• _Supplied material_:

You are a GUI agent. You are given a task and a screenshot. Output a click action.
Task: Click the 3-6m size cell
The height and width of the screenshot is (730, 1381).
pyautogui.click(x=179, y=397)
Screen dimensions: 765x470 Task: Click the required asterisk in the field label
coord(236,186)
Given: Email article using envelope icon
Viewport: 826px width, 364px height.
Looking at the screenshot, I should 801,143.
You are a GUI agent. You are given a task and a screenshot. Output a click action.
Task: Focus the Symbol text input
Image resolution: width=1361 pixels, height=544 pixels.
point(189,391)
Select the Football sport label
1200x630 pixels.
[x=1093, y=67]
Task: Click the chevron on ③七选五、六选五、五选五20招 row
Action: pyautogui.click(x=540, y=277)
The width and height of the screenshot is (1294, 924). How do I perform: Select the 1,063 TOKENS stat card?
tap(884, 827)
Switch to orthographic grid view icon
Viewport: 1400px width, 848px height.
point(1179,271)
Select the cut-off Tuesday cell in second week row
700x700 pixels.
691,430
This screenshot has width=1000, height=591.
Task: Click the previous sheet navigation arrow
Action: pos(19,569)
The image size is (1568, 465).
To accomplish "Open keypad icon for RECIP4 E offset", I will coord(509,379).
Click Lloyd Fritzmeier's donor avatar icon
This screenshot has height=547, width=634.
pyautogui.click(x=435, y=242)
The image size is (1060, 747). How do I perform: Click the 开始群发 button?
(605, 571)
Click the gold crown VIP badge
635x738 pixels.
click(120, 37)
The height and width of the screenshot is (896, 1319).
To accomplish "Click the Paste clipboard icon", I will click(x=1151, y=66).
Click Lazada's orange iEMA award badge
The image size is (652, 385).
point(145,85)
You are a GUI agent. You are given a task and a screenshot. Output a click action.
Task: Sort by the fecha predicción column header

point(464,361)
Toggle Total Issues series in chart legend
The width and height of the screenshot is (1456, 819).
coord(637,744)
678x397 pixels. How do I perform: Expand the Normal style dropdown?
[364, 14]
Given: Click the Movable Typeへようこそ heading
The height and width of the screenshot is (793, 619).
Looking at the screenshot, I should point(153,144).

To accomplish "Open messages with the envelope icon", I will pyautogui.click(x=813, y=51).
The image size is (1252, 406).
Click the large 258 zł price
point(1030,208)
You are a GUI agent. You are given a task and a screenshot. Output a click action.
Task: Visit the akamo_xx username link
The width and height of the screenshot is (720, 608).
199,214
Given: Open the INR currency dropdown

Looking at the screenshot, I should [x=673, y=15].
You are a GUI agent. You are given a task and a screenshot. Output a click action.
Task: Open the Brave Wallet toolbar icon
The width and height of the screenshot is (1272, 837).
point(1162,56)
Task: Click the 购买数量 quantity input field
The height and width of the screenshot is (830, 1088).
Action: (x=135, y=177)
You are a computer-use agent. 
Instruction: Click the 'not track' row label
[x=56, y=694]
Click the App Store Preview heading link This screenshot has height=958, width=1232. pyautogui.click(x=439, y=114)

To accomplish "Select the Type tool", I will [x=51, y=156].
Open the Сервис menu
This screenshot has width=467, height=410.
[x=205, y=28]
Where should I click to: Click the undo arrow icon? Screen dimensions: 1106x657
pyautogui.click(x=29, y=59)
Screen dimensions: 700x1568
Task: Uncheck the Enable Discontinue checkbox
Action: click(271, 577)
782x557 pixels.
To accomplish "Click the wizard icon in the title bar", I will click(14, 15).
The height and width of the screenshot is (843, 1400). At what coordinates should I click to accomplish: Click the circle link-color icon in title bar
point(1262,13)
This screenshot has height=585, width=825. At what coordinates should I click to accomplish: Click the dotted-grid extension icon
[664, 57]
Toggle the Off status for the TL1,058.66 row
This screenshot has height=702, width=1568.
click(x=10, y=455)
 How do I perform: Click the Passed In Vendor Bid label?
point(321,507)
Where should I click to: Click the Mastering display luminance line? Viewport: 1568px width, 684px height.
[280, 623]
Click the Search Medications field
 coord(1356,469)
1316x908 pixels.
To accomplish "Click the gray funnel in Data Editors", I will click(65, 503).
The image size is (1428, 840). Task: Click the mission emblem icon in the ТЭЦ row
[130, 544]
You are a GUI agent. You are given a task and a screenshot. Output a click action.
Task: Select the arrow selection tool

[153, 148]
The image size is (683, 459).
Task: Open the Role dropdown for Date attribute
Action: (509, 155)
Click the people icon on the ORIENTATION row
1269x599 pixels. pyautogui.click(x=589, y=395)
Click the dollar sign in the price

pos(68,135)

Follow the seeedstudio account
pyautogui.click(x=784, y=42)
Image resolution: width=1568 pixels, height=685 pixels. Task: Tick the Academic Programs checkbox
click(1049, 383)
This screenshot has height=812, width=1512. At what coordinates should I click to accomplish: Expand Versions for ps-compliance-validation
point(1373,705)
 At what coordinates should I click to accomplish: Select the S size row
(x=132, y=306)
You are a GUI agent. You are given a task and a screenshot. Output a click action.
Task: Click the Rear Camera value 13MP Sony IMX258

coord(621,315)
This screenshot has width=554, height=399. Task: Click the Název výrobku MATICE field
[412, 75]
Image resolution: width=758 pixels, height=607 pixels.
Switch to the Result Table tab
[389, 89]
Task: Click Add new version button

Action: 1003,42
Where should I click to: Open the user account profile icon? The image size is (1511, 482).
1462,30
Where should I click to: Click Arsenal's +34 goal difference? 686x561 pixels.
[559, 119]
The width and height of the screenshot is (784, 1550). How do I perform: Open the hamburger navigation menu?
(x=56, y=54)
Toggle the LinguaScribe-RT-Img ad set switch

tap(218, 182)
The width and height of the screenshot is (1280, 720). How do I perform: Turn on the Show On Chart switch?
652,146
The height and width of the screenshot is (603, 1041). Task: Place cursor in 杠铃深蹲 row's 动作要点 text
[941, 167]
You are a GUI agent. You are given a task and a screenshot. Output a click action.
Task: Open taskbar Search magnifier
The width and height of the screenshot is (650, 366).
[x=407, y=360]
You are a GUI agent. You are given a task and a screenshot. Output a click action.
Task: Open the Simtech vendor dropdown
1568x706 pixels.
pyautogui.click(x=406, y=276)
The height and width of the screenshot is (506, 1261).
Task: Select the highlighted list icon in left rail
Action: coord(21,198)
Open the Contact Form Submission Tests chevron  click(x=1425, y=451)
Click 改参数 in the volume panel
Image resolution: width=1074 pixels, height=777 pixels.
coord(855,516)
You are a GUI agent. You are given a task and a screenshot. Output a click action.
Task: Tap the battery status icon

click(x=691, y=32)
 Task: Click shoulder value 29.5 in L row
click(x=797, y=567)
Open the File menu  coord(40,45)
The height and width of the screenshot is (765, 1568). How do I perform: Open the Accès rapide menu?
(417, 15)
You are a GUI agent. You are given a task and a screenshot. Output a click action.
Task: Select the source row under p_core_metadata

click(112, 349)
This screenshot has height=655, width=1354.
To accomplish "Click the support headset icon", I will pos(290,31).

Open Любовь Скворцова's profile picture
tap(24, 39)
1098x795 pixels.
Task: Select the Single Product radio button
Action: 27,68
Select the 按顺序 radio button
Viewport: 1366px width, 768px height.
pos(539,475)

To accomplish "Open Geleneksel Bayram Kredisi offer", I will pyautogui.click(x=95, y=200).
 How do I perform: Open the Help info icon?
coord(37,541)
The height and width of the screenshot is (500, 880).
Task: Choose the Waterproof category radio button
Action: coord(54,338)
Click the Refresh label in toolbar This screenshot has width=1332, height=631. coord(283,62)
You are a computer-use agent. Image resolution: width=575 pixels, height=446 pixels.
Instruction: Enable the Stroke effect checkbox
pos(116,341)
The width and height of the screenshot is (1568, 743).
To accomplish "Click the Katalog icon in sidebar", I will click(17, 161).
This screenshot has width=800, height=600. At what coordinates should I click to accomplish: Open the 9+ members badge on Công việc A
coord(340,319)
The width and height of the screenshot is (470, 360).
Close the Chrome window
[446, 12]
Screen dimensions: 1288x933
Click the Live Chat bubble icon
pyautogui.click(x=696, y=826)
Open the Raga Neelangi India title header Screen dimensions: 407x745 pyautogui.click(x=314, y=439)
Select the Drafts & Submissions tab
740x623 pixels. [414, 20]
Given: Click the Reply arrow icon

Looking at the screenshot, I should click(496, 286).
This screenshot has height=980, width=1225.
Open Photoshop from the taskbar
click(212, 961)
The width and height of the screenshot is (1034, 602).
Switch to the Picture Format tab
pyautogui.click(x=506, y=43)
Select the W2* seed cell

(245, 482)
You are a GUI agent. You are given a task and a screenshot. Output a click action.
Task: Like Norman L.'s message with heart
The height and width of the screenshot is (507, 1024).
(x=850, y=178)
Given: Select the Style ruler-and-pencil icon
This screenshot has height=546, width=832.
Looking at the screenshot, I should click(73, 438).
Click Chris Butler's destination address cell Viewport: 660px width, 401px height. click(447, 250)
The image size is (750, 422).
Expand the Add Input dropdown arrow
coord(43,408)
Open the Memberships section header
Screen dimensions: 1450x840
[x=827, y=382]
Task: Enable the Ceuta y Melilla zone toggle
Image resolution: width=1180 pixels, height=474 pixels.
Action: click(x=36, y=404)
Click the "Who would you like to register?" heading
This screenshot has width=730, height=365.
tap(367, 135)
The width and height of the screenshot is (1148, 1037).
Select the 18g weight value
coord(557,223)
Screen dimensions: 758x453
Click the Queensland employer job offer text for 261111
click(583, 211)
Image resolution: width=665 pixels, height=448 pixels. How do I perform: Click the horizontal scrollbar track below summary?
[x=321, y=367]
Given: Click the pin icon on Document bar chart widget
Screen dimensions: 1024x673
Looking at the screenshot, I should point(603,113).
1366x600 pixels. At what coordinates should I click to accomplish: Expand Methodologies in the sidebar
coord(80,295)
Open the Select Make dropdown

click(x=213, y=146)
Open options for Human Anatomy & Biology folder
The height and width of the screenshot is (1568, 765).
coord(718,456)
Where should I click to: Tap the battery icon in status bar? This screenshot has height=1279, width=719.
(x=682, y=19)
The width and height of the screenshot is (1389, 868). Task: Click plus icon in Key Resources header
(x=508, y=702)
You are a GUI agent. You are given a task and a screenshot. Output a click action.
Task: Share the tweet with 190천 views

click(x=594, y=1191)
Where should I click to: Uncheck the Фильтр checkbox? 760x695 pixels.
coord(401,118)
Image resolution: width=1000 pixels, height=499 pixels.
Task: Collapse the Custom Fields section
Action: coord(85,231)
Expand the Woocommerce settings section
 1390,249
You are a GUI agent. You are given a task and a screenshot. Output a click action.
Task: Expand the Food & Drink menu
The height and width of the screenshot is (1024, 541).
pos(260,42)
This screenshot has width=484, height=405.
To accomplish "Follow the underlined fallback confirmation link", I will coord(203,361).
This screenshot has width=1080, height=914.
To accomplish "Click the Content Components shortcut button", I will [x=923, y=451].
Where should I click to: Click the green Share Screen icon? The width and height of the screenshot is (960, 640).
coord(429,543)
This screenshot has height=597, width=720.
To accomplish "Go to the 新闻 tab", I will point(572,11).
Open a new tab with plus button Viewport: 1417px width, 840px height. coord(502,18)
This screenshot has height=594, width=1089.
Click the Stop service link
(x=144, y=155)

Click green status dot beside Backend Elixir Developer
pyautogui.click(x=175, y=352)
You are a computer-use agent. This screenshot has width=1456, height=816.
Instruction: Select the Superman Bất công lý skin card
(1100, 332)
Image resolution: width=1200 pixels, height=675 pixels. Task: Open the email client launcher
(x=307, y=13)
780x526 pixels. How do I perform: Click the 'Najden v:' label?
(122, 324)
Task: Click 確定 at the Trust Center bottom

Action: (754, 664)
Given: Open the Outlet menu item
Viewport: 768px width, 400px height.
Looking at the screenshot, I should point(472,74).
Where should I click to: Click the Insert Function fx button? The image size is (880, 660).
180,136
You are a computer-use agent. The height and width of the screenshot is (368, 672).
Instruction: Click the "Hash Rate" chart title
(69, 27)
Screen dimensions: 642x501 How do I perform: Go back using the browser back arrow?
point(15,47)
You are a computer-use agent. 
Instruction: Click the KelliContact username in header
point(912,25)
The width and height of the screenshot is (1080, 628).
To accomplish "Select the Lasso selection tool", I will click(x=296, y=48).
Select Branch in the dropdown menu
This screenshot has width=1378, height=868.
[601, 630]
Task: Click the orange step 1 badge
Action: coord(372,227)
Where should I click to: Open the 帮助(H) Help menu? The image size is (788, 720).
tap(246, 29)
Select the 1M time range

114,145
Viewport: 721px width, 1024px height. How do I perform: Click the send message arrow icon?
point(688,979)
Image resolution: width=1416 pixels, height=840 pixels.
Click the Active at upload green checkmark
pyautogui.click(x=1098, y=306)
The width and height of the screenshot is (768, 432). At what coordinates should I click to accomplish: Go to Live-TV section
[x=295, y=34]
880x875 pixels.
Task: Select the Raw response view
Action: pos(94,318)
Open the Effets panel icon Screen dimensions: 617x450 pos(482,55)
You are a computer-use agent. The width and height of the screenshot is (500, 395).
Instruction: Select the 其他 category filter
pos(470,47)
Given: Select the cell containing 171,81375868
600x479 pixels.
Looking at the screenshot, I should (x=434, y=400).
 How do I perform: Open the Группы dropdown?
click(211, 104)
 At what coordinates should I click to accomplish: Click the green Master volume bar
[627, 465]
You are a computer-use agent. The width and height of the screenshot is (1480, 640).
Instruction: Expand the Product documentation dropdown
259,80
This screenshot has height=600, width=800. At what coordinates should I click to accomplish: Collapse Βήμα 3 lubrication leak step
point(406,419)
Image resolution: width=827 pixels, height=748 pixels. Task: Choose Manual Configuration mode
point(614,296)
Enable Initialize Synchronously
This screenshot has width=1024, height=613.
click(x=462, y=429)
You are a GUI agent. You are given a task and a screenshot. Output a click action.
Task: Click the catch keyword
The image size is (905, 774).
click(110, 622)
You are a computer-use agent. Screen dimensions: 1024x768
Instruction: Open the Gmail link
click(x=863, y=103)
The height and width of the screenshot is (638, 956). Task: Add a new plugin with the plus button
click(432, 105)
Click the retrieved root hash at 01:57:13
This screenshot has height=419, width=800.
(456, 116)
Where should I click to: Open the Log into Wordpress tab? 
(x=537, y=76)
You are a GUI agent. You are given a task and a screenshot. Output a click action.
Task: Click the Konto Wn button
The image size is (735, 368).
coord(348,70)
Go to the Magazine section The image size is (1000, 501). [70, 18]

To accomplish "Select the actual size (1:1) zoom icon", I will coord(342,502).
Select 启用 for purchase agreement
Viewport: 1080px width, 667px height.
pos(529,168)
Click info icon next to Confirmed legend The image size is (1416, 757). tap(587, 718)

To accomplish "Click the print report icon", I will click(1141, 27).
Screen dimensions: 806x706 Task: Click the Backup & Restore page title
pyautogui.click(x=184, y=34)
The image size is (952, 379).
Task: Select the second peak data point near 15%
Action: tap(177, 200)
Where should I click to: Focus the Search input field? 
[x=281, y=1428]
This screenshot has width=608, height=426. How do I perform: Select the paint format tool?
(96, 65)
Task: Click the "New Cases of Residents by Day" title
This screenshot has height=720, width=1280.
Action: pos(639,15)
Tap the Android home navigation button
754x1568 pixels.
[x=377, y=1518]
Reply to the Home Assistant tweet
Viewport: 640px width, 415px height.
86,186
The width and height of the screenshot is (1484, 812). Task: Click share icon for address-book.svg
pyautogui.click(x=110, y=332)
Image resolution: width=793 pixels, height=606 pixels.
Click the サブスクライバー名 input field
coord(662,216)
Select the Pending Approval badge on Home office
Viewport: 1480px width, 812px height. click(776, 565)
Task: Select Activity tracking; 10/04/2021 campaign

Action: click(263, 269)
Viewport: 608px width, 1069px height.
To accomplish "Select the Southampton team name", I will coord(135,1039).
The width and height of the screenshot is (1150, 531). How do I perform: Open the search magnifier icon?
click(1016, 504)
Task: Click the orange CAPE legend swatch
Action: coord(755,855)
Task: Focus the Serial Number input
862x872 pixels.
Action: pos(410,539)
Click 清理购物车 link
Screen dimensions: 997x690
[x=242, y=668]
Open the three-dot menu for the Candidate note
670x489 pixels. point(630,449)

• _Task prompt_: Where in the records does the string "heading" appear? Copy every line that has it.

• _Output for this task_:
Given: Click the Movable Typeへようこそ heading
Click the App Store Preview heading link This screenshot has height=958, width=1232. pyautogui.click(x=439, y=114)
Click the "Who would you like to register?" heading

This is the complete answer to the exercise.